*Task statement*. With the pictures set aside, reproduce each entry precisely as it reads.

*Stored data*.
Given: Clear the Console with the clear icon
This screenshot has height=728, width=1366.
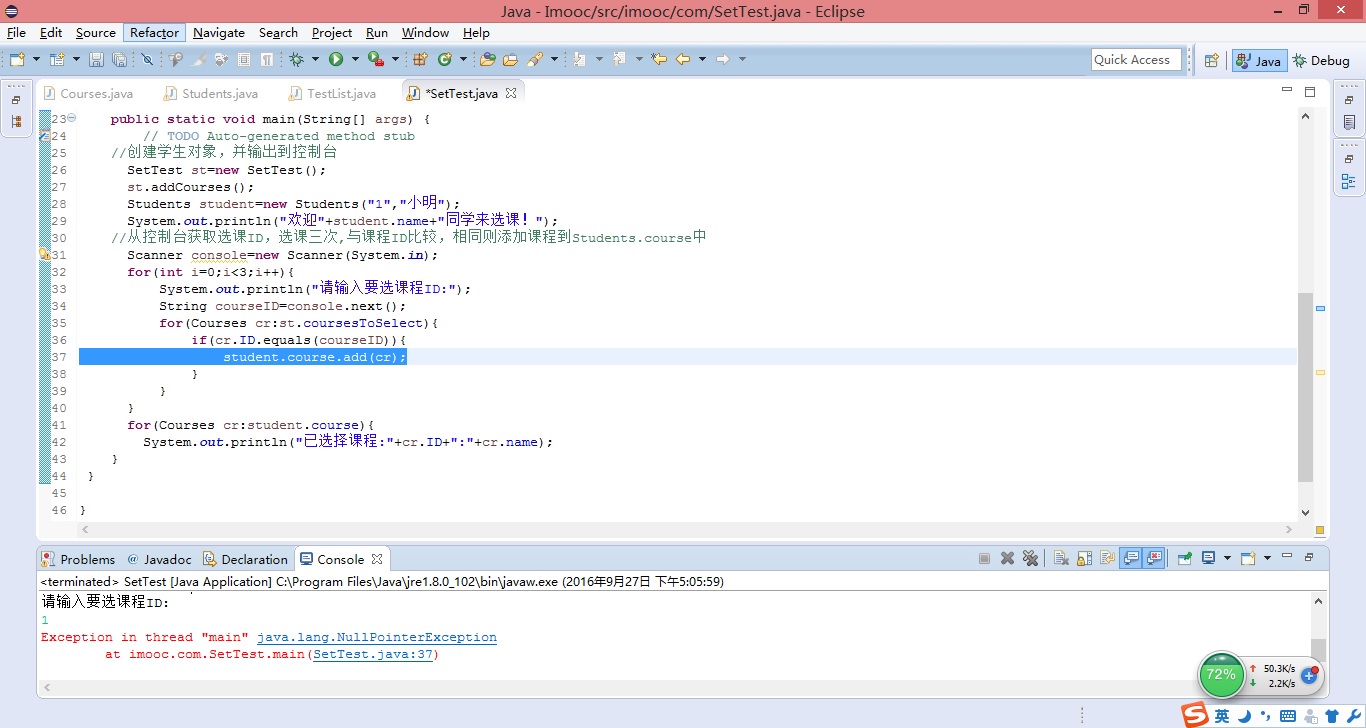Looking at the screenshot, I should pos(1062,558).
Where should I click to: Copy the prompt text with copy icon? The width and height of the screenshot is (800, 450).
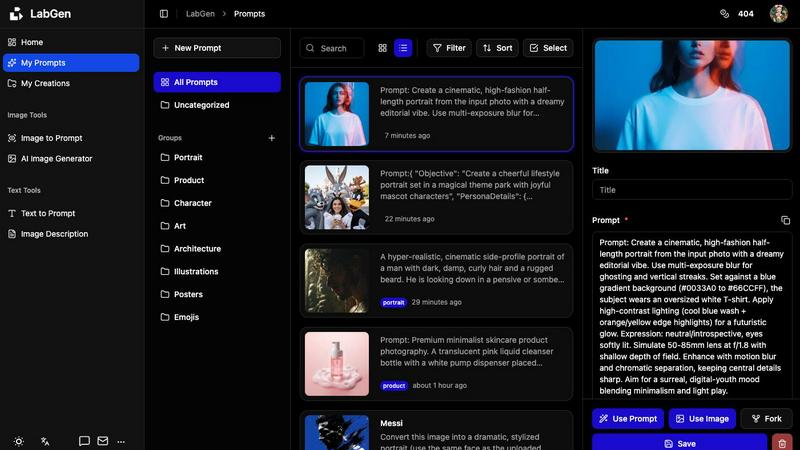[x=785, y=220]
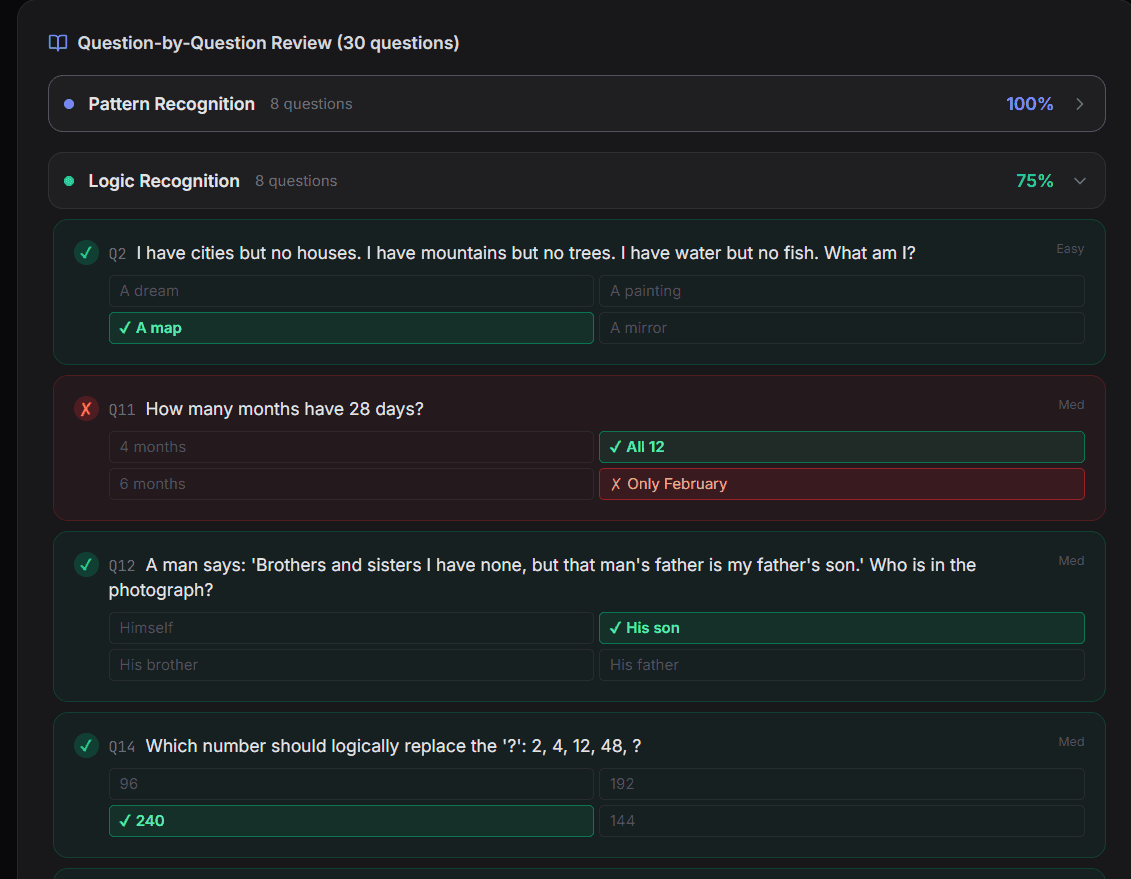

*Final answer*.
Given: Clear the Console with the clear icon
This screenshot has height=728, width=1366.
Looking at the screenshot, I should pos(1062,558).
Where should I click to: Copy the prompt text with copy icon? The width and height of the screenshot is (800, 450).
[x=785, y=220]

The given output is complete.